While this research may not seem related, the fact is, these data points make it clear that the way we live, work, and shop are changing. But despite what seems like a society ready to embrace voice, there are still many skeptics.

According to a new study, “The State of Conversational AI and Consumer Trust,” 73% of respondents say they are unlikely to trust an AI-powered voice assistant to make simple calls for them correctly. That same study found that 81% believe that AI-powered voice assistants need to declare they are robots before proceeding with a call. In other words, formal research is confirming what we all discovered anecdotally when the introduction of Google Duplex spurred a tweet-storm and countless think pieces about the ethics of having a conversational assistant do our bidding without informing us that we’re speaking to a bot.

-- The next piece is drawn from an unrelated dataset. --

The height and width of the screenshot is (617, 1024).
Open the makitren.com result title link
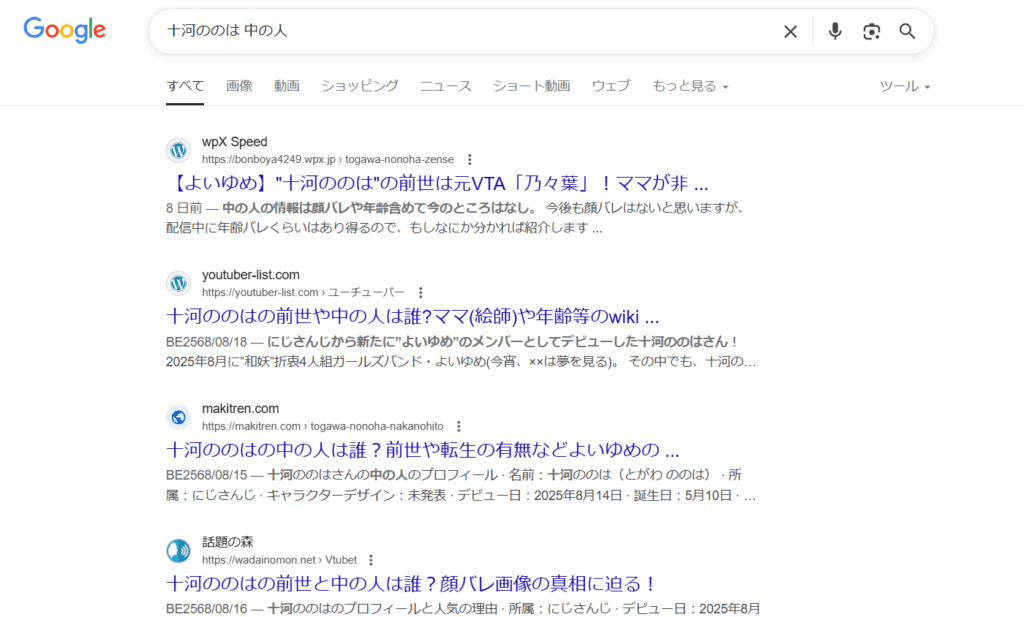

We hear, quite often, that chatbots and conversational AI need to be more human. What I think that really means is that we want it to respond to us—and perform for us—at the same level as a human assistant. But we still want to know it’s a machine.

Would Google’s Duplex have freaked out so many people if it sounded like a robot? If its voice was stilted and mechanical, but it still managed to make a restaurant reservation, would it have raised so many red flags? I don’t think so.

People might want the voice assistants they willingly engage with—like Alexa or Siri—to sound more human, but they aren’t so sure that’s the case when the machine is the one initiating the interaction. If we want AI-powered voice assistants to declare themselves as such, wouldn’t it be easier to just give them a voice that makes it clear from the outset that we’re not talking to a human? Ultimately, the result is the same.